One of the driving forces behind the guidelines is America’s expanding geriatric population, Dr. Ko explained. The U.S. Census Bureau projects the percentage of men and women ages 65 and older will more than double between 2010 and 2050 and will increase by 20 percent of the total population by 2030.* In 2006, elderly patients underwent 35 percent of inpatient surgical procedures and 32 percent of outpatient procedures, according to study authors.

“For elderly patients undergoing surgical procedures, we want to ensure we are optimizing each patient’s medical condition,” Dr. Ko said. “This population is growing in numbers and we want to emphasize the depth and breadth of care required for them. These evidence-based guidelines will enhance surgical practice by setting higher standards and performance measures for surgeons and the entire perioperative care team,” he said. This is the first time the ACS has worked with the AGS to develop guidelines for geriatric patients, according to Dr. Ko.

These guidelines have been developed in response to a performance measure that the ACS has developed with the Centers for Medicare & Medicaid Services (CMS), according to Dr. Ko. ACS NSQIP has worked with CMS to develop “the elderly surgery measure,” a hospital-based measure that assesses the outcome of elderly patients undergoing surgical procedures and evaluates quality of care in Medicare patients. The ACS and CMS launched a pilot program in October that gives hospitals the opportunity to publicly and voluntarily report the outcome results.

The guidelines recommend and specify 13 key issues in preoperative care for the elderly (see sidebar).

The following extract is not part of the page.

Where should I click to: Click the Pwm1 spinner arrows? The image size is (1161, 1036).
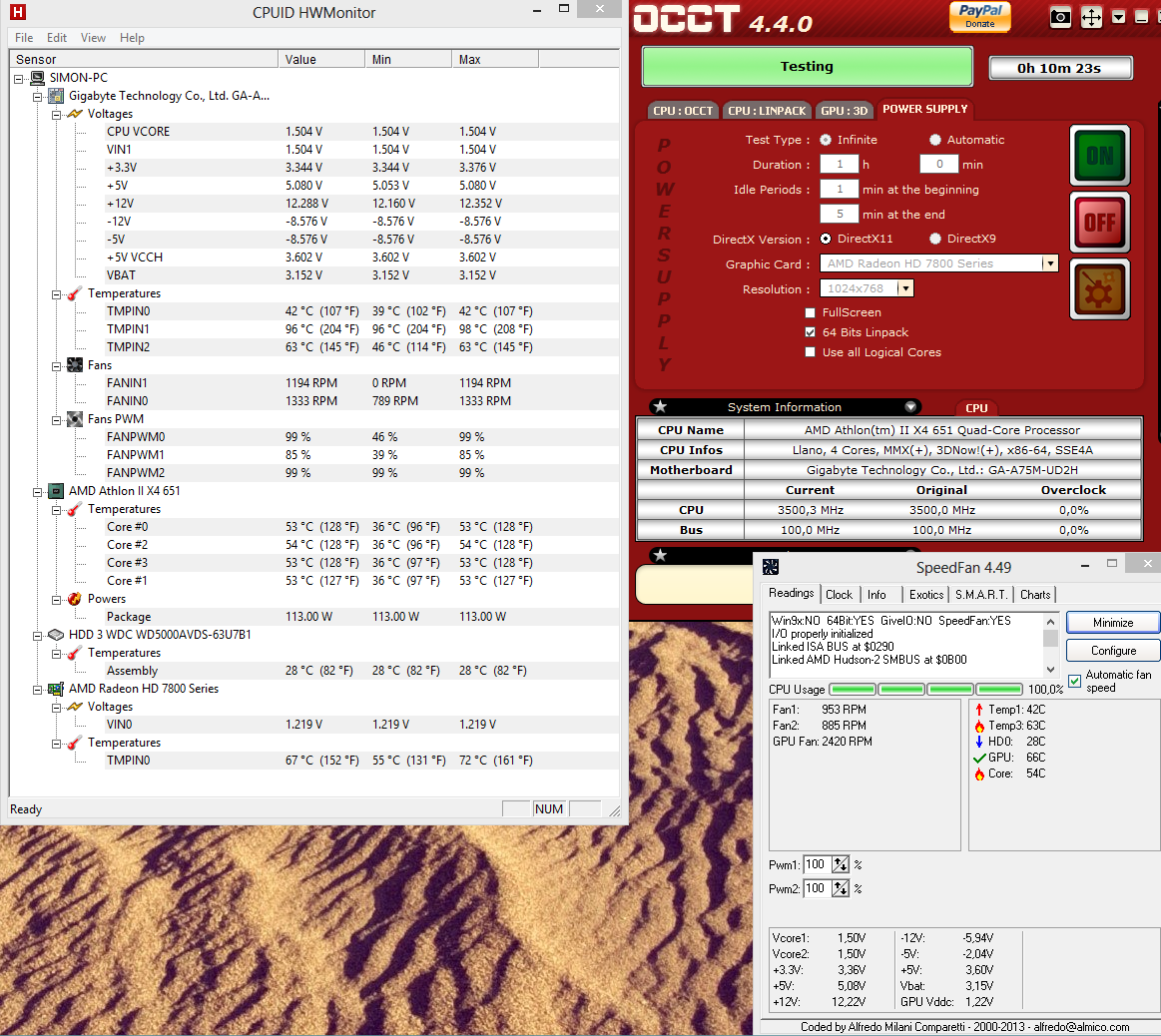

The guidelines recommend and specify 13 key issues of preoperative care for the elderly:

  • Cognitive impairment and dementia
  • Decision-making capacity
  • Postoperative delirium
  • Alcohol and substance abuse
  • Cardiac evaluation
  • Pulmonary evaluation
  • Functional status, mobility, and fall risk
  • Frailty
  • Nutritional status
  • Medication management
  • Patient counseling
  • Preoperative testing
  • Patient-family and social support system

“There is no single magic bullet for rendering this level of surgical care,” Dr. Ko said. “Each of the 13 issues covered by the guidelines is very important, comprehensive, and difficult to prioritize. For example, surgeons and perioperative team members may do perfectly well when analyzing a patient’s cognitive functioning, but not so well on the polypharmacy issue. So then suddenly, polypharmacy becomes the number-one issue for the surgical team to address during the preoperative care phase,” he explained.

Furthermore, the expert panel identified complex problems specific to the elderly, including use of multiple medications, functional status, frailty, risk of malnutrition, cognitive impairment, and comorbidities. “When surgeons evaluate elderly patients before they undergo operations, they want to know how many and what specific medications their patients are taking. This step will enable them to identify potential medication issues before operations and before the surgeons start adding pain medication to the patient’s medication list,” Dr. Ko explained.

As the guidelines state, “[C]onsider minimizing the patient’s risk for adverse drug reactions by identifying what should be discontinued before surgery or should be avoided and dose reducing or substituting potentially inappropriate medications.”

Additionally, the number and severity of underlying medical problems call for special strategies by the entire surgical team, according to Dr. Ko.

“Patients who are 90 years old tend to have more comorbidities than those who are 65 years,” he said. “There may be something wrong with the heart, the lungs, the kidneys, the liver. Surgeons have to plan and deal with these comorbidities simultaneously while the patient is undergoing a surgical procedure.”

The guidelines state that evaluating patients for developing heart disease and heart attack is critical in order to identify patients at higher risk. All patients should be evaluated for perioperative cardiac risk.

“Caring for the elderly generally requires a team approach,” said Dr. Ko. “The surgeon knows how to perform surgery, and the cardiologist knows how to take care of the heart. It’s best for everyone to work together to take care of the patient. We want everyone on the same page of providing good quality care.”